If you experience any of the following conditions you may have an increased need of vitamin K: Eating a poor or restricted diet; Crohn’s disease, ulcerative colitis, coeliac disease and other conditions that interfere with nutrient absorption; Liver disease that interferes with vitamin K storage; Taking drugs such as broad-spectrum antibiotics, cholesterol drugs and aspirin
Unfortunately, many of the drugs touted to strengthen bones will merely thicken, but actually weaken the bones as they work by killing off certain cells in your bones called osteoclasts, which destroy the bone as part of the natural bone regeneration process, leaving you with only osteoblasts, which increases bone density but not bone strength. This results in thicker bones with less strength, which actually increases your risk of bone fractures.
Outstanding research shows the protective effects of vitamin K2 against osteoporosis:
Pooled evidence of seven Japanese trials show that vitamin K2 supplementation produces a 60 percent reduction in vertebral fractures and an 80 percent reduction in hip and other non-vertebral fractures .
Researchers in the Netherlands showed that vitamin K2 is three times more effective than vitamin K1 in raising osteocalcin, which controls the building of bone.
Even if you are consuming enough K1 from green vegetables, your body uses most of it to make clotting factors, leaving insufficient quantities to convert to K2 for your bones. To put it another way, your liver prefers vitamin K1 to activate clotting factors, while most of your other tissues prefer to use K2. Remember, vitamin K is fat-soluble and won’t be absorbed without it, so do NOT eat a low fat diet, which Mary-Lou and New You Boot Camp do not promote anyway. She says Science is increasingly showing us the error of our old ways, and low fat diets are overwhelmingly being revealed to be one of them!
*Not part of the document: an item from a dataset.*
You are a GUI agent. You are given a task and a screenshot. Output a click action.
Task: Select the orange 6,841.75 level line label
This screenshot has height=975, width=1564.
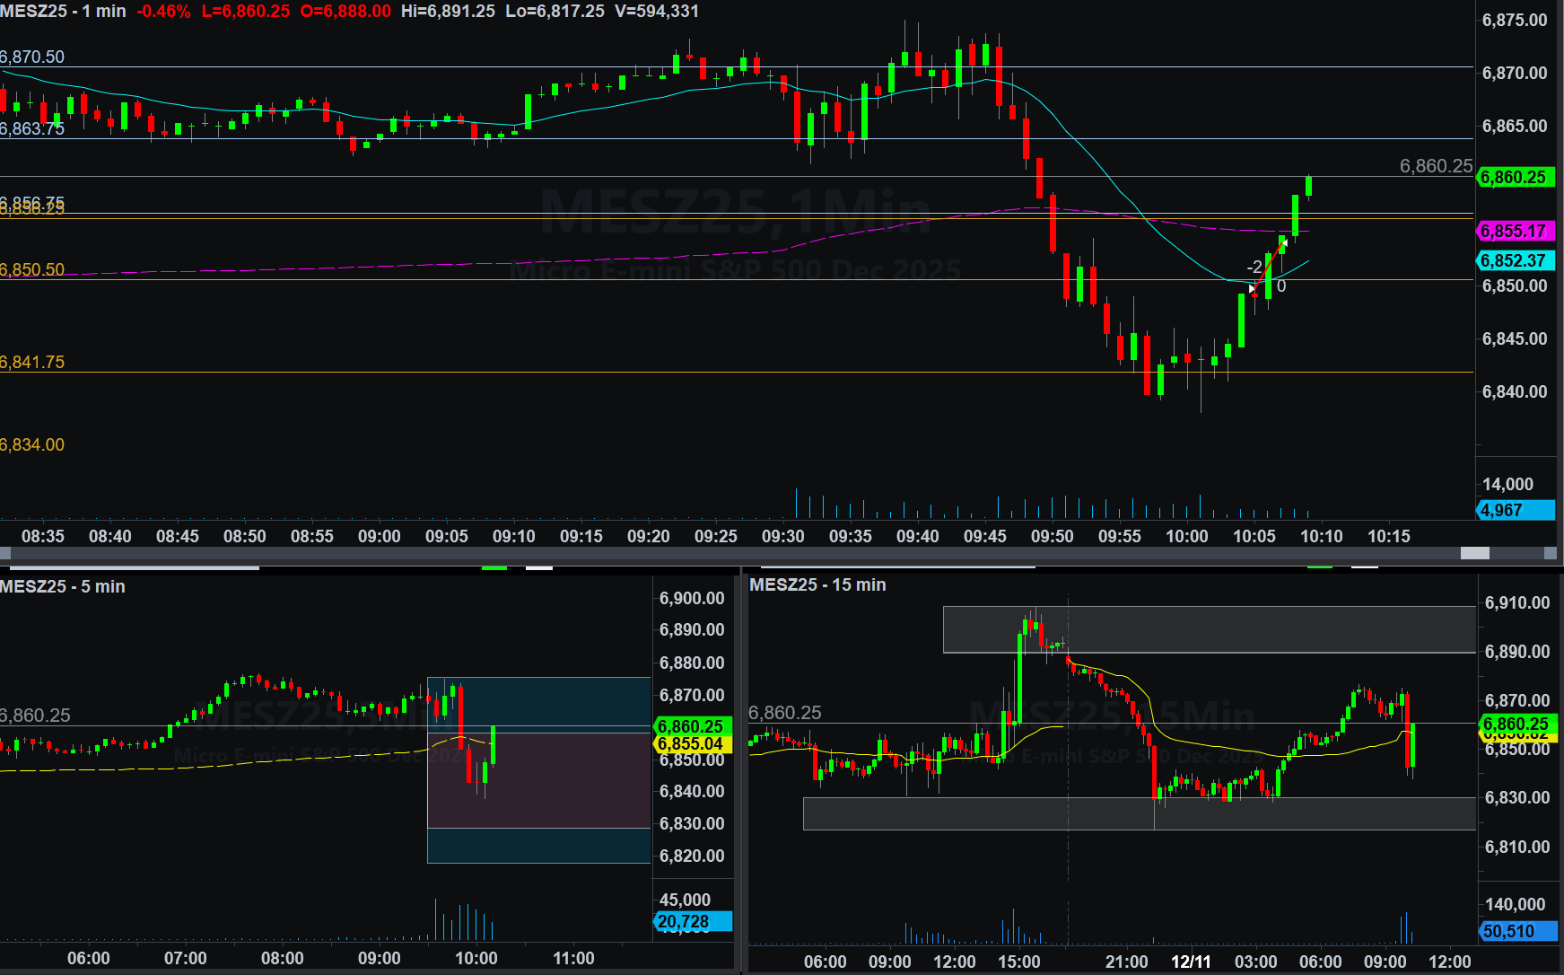point(33,363)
Science also clearly shows that Exercise Prevents Bone Loss. Your bones are very porous and soft, and as you get older if you are inactive, they can easily become less dense and hence, more brittle. Resistance training can combat this effect because as you put more tension on your muscles it puts more pressure on your bones, which then respond by continuously creating fresh, new bone. In addition, as you build more muscle, and make the muscle that you already have stronger, you also put more constant pressure on your bones. At boot camp, their expert military trained PTIs will train and teach you to use the best weight bearing exercises to incorporate into your routine.
Low bone mass has a surprising connection to Alzheimer’s disease, so a healthy diet, and a sensible exercise routine will keep your mind and your body fit and functioning, and serving you well into your older, wiser years.
Note: Please be clear that you should If you are pregnant or nursing, or if you have experienced stroke, cardiac arrest, or are prone to blood clotting, you should avoid vitamin K2 supplementation higher than the RDA (65 mcg) unless specifically recommended and monitored by your physician.